The 1970s saw growing concern over abuse of prescription drugs and amphetamines were listed first as schedule III then schedule II drugs limiting their use and refills. With the increased media onslaught of amphetamine abuse coverage also came Benjamin Feingold's claim that hyperactivity is the result of a child's diet and not any sort of brain disfunction (Rodden & Dodson, 2021) - a view that has colored attitudes towards ADHD for decades and contributed to the backlash against using stimulants to treat ADHD (Rodden & Dodson, 2021). The 1970's was also when a genetic link was identified in families (Rodden & Dodson, 2021).
Recent History
In 1980 the DSM-III was released and it replaced the term 'Hyperkinetic Reaction of Childhood' with 'Attention Deficit Disorder (ADD) (with or without hyperactivity)'. This reflected a shift in focus from the hyperactivity aspect of the disorder to the attention deficit and impulse control (Lange et al., 2010). The DSM-III no longer required hyperactivity as a diagnostic criterion for the disorder, it also instituted a numerical score requirement for symptoms, guidelines about the age of onset and duration of said symptoms, and the ruling out of other possible psychiatric conditions (Lange et al., 2010).
In 1987 the DSM-III was revised and Hyperkinetic Reaction of Childhood Attention Deficit Disorder (ADD) (with or without hyperactivity) was renamed Attention Deficit Hyperactivity Disorder (ADHD) (Lange et al., 2010). With this renaming, the APA also did away with the categorization of two distinct subtypes and combined the symptoms into one list with a single score requirement (Lange et al., 2010). ADD without hyperactivity was reclassified separately and referred to as 'undifferentiated ADD' (Lange et al., 2010)(Rodden & Dodson, 2021).
1990's the number of children diagnosed with ADHD rises, but according to the CDC (ADHD Throughout the Years, 2020), it is unclear if this rise is due to increased rates of diagnosis of ADHD or an increase in the number of individuals with ADHD (Rodden & Dodson, 2021).

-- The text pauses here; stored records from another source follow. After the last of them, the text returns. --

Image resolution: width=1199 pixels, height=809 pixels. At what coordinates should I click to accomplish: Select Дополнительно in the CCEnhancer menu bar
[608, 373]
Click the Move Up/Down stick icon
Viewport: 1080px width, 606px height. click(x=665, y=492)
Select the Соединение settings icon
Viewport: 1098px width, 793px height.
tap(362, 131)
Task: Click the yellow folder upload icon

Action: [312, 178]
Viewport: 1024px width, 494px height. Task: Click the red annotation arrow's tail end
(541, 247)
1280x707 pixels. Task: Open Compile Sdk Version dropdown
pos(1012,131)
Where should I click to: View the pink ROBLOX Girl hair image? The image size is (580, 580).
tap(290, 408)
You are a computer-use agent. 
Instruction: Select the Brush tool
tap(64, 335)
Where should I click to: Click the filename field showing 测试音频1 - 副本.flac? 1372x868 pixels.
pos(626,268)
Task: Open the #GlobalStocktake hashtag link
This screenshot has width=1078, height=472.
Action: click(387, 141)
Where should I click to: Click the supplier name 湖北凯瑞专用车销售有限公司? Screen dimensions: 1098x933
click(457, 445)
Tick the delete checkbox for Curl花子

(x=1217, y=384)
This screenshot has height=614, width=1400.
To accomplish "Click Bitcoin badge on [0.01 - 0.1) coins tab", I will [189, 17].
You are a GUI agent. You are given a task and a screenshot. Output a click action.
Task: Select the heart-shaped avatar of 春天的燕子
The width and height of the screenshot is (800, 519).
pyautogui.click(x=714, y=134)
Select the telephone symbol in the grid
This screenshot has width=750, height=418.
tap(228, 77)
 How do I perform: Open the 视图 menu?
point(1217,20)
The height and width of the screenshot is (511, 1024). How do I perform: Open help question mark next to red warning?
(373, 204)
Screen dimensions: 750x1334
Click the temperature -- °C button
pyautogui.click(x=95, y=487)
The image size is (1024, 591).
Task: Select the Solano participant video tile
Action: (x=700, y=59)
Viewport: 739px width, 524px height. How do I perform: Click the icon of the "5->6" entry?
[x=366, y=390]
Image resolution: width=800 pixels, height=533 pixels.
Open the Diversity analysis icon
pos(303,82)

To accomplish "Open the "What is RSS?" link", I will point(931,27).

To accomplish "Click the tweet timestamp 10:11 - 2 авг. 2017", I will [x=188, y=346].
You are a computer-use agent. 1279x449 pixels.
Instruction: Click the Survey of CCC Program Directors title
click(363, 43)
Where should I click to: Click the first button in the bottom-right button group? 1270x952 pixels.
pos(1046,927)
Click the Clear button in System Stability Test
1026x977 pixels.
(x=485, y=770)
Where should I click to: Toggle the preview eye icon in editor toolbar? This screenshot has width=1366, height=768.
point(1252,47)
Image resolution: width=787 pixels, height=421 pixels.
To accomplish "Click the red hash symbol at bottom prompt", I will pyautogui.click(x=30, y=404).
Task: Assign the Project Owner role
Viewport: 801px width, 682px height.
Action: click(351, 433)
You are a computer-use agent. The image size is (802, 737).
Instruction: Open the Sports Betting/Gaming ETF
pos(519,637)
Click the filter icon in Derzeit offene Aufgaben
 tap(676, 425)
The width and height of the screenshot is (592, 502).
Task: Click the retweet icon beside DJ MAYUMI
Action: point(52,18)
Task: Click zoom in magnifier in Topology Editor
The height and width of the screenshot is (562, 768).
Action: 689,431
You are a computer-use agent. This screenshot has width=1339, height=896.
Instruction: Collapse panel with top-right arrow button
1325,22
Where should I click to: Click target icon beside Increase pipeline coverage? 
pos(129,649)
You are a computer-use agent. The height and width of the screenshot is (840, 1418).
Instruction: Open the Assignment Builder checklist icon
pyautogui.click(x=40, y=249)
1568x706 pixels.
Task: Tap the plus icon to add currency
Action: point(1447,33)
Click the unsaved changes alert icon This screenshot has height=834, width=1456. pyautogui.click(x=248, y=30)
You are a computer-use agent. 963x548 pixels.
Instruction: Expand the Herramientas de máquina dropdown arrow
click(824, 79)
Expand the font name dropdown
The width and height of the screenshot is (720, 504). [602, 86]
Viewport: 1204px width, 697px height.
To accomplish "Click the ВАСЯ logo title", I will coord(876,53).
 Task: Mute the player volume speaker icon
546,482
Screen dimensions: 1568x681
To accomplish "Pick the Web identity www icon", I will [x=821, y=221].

DSM-III-R, released in 1994 " divided ADHD into three subtypes: predominantly inattentive type, predominantly hyperactive type, and a combined type3 attention deficit hyperactivity disorder." (Rodden & Dodson, 2021)(ADHD Throughout the Years, 2020).
In the early 2000s the AAP publishes guidelines first for the diagnosis, then the treatment of ADHD. They recommended a combination of behavioral therapy (usually CBT) and stimulant medication (Rodden & Dodson, 2021). Then in 2002 the first non-stimulant medication for ADHD is FDA approved.
The clinical guidelines are updated by the AAP in 2011 to broaden the age range of diagnosis and behavioral interventions (Rodden & Dodson, 2021).
In 2013 the DSM-V is released and is the contains the current definition and diagnosis for ADHD. The language changes make it somewhat easier for adults and adolescents to be diagnosed and get access to medications (Rodden & Dodson, 2021).
It is important to note that IDEA guarantees children with special needs have equal and free access to public education. However, not all children with ADHD automatically qualify for SPED assistance. In order to receive these services the child's ADHD must "seriously [impact] the child’s learning and/or behavior at school." (CHADD, 2018)
This shows how thinking changed as research developed. We see the balance of emphasis between the inattentive and hyperactive symptomology teetering this way and that as the scientific and medical communities debated what criteria were most relevant and whether the subtypes should be categorized as separate disorders entirely. We also see the wider use of ADHD-specific stimulant medications and the introduction of nonstimulant medications. Today there is a much wider variety of medication and treatment options than ever before.
Ignorance still exists and some people refuse to recognize ADHD for what it is and stigmatize those who have it as "lazy", or insist that difficulties are due to diet and nutrition, society has come a long way as has the medical community.